As well as the smells of tobacco and sounds of strange languages, I remember my grandmother's food. She grows just about everything in her gardens. It is a regular thing in my town for everyone to grow tons of food and then give the majority of it away to neighbors and friends. It is a great thing except when you'd love to have a good strawberry in December and you can't have one because it is not season, yet in the summer there are so many that you get sick of them. The summer time is the season for fruits; cantalopes and watermelons get left on our back porch on a regular basis. Nothing beats my grandmother's fruits and vegetables. She even made her own biscuits and jelly. Every time i would go to her house she would insist I eat some of her food. She would pull out mason jars of string beans, tomatos, pickles, butterbeans, and fix a big meal with homemade biscuits and always ice cream after. I am picky when i go to the grocery store, especially here in Newport News. Most of the canned vegetables taste really terrible. I grew up eating garden-grown foods and it is hard to adapt to the mass produced versions of these things. There is a certain affinity I have for the taste that comes with eating my grandmother's food, as well as the memory. There is so much more that comes with eating a bowl of my grandmother's garden grown string beans versus the canned version they sell in the grocery store. It's not the same. For someone else, the canned version is all they know. For someone else, the canned version could be the best they've ever tasted. The difference with my experience is the sense of quality i get with eating them, and the nostalgic quality of their indulgence.
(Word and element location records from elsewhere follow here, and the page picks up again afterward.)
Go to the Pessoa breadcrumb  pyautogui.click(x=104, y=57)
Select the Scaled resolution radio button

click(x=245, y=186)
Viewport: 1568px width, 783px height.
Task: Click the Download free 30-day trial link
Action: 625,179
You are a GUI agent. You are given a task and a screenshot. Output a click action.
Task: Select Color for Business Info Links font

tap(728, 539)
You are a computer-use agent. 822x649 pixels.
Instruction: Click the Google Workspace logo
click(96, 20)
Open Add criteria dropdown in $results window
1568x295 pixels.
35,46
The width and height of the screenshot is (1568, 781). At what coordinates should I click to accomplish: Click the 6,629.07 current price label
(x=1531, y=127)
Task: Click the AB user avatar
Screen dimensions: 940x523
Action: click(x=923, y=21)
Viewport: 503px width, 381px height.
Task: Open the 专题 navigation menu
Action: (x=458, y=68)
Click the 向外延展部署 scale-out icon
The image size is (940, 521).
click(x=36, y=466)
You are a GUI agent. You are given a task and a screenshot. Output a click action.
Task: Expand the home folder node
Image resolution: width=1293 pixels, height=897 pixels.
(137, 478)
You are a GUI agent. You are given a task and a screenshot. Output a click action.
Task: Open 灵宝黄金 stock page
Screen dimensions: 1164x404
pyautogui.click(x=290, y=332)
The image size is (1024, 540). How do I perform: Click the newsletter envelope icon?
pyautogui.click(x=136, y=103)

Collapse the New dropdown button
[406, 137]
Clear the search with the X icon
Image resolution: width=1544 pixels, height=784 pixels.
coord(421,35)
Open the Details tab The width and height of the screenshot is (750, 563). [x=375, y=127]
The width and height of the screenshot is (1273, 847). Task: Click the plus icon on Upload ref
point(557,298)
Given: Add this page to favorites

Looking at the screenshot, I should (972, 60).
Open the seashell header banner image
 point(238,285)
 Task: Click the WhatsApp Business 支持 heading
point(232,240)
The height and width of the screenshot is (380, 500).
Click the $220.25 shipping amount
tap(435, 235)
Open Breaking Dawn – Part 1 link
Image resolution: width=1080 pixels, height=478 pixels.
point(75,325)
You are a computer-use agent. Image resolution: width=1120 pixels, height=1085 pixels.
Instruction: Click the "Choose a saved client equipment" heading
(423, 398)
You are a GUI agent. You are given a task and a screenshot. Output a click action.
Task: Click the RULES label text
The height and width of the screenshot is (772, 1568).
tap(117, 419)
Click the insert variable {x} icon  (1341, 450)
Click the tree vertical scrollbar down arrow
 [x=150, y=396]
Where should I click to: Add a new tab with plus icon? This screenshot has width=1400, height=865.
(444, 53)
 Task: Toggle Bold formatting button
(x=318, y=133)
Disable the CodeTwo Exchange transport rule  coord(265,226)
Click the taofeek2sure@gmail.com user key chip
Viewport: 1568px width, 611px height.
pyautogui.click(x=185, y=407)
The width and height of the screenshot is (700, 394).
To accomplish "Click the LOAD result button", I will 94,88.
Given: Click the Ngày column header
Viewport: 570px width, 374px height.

The attachment i have to my grandparent's farm comes from years and years of comforting appeal to many of my senses, and the love that came with the appeal of those senses. I am automatically happy when i go see them or walk around the farm. My memories of the farm are a continuance and overlap my mother's memories. It also have value to my mom because she has memories of her own, growing up there when the world was a lot different than it is now. The place comes with many myths: the deaf horse, rescuing baby deer, the wandering mule, the sad deaths of dogs and cats, times when the 'wolves' came, the beetle years, the constant flow of cows in and out of the pastures, all having different spots, characteristics and personalities every year, even a cemetery is supposed to be somewhere out in the woods with stories of its own, stories of my grandpa's family who lived there before him, and those who lived before them. The place is sacred now because it has history, it has stories, it has my memories, and my mothers, and our value of the place is based on our knowledge of the myths that exist there, and our own personal attachments that have grown from having that place. But despite that, the feeling is real. The feeling I have when I am there is the same feeling the Aborigine's must get when they visit their holy sites. Because it's not just about spirituality, its about value. It's about how the place affects your life. In that way, the value i put on my grandparent's farm is my spirituality, is my truth. The myths that come with the place create my truth, shape my life.